Pixel coordinate grounding data:
[Start of section]
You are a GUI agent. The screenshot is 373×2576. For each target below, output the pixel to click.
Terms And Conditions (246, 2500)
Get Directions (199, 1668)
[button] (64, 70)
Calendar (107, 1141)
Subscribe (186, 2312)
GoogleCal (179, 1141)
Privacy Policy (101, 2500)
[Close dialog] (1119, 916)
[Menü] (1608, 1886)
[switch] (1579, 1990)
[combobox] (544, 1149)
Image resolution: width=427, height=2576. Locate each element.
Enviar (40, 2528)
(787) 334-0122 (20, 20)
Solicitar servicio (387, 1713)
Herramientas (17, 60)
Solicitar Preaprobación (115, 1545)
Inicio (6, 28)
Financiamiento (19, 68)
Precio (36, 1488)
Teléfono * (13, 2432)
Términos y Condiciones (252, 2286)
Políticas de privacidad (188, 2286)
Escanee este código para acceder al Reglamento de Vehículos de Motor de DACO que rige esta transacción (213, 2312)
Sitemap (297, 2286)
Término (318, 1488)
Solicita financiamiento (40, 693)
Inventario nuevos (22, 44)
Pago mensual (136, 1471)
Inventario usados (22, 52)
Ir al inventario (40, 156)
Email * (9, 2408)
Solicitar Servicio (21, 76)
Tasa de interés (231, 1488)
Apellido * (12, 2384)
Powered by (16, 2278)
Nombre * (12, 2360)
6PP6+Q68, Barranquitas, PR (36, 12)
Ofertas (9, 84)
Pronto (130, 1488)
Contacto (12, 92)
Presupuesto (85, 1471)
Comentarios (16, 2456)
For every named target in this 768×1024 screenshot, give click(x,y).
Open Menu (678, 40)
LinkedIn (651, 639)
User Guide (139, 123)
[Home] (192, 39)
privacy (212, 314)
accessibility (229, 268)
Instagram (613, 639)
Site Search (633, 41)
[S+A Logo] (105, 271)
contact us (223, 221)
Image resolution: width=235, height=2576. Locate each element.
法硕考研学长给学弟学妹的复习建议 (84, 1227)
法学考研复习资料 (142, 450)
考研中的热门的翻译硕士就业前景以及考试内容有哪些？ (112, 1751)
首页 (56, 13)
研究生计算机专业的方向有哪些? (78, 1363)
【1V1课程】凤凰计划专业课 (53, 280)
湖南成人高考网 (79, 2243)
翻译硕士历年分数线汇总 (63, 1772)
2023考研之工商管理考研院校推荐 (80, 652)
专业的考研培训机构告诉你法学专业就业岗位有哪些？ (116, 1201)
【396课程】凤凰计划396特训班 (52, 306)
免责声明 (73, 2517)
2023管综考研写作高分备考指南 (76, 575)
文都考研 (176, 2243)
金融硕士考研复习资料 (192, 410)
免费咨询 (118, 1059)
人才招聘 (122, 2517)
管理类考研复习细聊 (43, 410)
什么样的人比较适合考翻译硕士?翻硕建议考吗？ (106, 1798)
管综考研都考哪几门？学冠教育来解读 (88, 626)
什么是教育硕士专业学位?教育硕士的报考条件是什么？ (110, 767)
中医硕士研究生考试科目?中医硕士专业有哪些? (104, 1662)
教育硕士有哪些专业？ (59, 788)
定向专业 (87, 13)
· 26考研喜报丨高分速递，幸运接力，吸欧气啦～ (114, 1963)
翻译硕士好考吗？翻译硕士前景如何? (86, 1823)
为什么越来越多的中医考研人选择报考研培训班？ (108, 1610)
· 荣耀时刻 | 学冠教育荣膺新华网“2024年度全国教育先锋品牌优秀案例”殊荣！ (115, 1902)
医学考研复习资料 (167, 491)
[End of section]
PROBLEM DETAILS:
The answer must consist of every entry, set down exactly as given.

SOLUTION FOR THIS TASK:
You are a GUI agent. The screenshot is 373×2576. For each target below, output the pixel to click.
Terms And Conditions (246, 2500)
Get Directions (199, 1668)
[button] (64, 70)
Calendar (107, 1141)
Subscribe (186, 2312)
GoogleCal (179, 1141)
Privacy Policy (101, 2500)
[Close dialog] (1119, 916)
[Menü] (1608, 1886)
[switch] (1579, 1990)
[combobox] (544, 1149)
Image resolution: width=427, height=2576. Locate each element.
Enviar (40, 2528)
(787) 334-0122 (20, 20)
Solicitar servicio (387, 1713)
Herramientas (17, 60)
Solicitar Preaprobación (115, 1545)
Inicio (6, 28)
Financiamiento (19, 68)
Precio (36, 1488)
Teléfono * (13, 2432)
Términos y Condiciones (252, 2286)
Políticas de privacidad (188, 2286)
Escanee este código para acceder al Reglamento de Vehículos de Motor de DACO que rige esta transacción (213, 2312)
Sitemap (297, 2286)
Término (318, 1488)
Solicita financiamiento (40, 693)
Inventario nuevos (22, 44)
Pago mensual (136, 1471)
Inventario usados (22, 52)
Ir al inventario (40, 156)
Email * (9, 2408)
Solicitar Servicio (21, 76)
Tasa de interés (231, 1488)
Apellido * (12, 2384)
Powered by (16, 2278)
Nombre * (12, 2360)
6PP6+Q68, Barranquitas, PR (36, 12)
Ofertas (9, 84)
Pronto (130, 1488)
Contacto (12, 92)
Presupuesto (85, 1471)
Comentarios (16, 2456)
For every named target in this 768×1024 screenshot, give click(x,y).
Open Menu (678, 40)
LinkedIn (651, 639)
User Guide (139, 123)
[Home] (192, 39)
privacy (212, 314)
accessibility (229, 268)
Instagram (613, 639)
Site Search (633, 41)
[S+A Logo] (105, 271)
contact us (223, 221)
Image resolution: width=235, height=2576. Locate each element.
法硕考研学长给学弟学妹的复习建议 (84, 1227)
法学考研复习资料 (142, 450)
考研中的热门的翻译硕士就业前景以及考试内容有哪些？ (112, 1751)
首页 (56, 13)
研究生计算机专业的方向有哪些? (78, 1363)
【1V1课程】凤凰计划专业课 (53, 280)
湖南成人高考网 (79, 2243)
翻译硕士历年分数线汇总 (63, 1772)
2023考研之工商管理考研院校推荐 (80, 652)
专业的考研培训机构告诉你法学专业就业岗位有哪些？ (116, 1201)
【396课程】凤凰计划396特训班 (52, 306)
免责声明 (73, 2517)
2023管综考研写作高分备考指南 (76, 575)
文都考研 (176, 2243)
金融硕士考研复习资料 (192, 410)
免费咨询 (118, 1059)
人才招聘 (122, 2517)
管理类考研复习细聊 (43, 410)
什么样的人比较适合考翻译硕士?翻硕建议考吗？ (106, 1798)
管综考研都考哪几门？学冠教育来解读 (88, 626)
什么是教育硕士专业学位?教育硕士的报考条件是什么？ (110, 767)
中医硕士研究生考试科目?中医硕士专业有哪些? (104, 1662)
教育硕士有哪些专业？ (59, 788)
定向专业 (87, 13)
· 26考研喜报丨高分速递，幸运接力，吸欧气啦～ (114, 1963)
翻译硕士好考吗？翻译硕士前景如何? (86, 1823)
为什么越来越多的中医考研人选择报考研培训班？ (108, 1610)
· 荣耀时刻 | 学冠教育荣膺新华网“2024年度全国教育先锋品牌优秀案例”殊荣！ (115, 1902)
医学考研复习资料 (167, 491)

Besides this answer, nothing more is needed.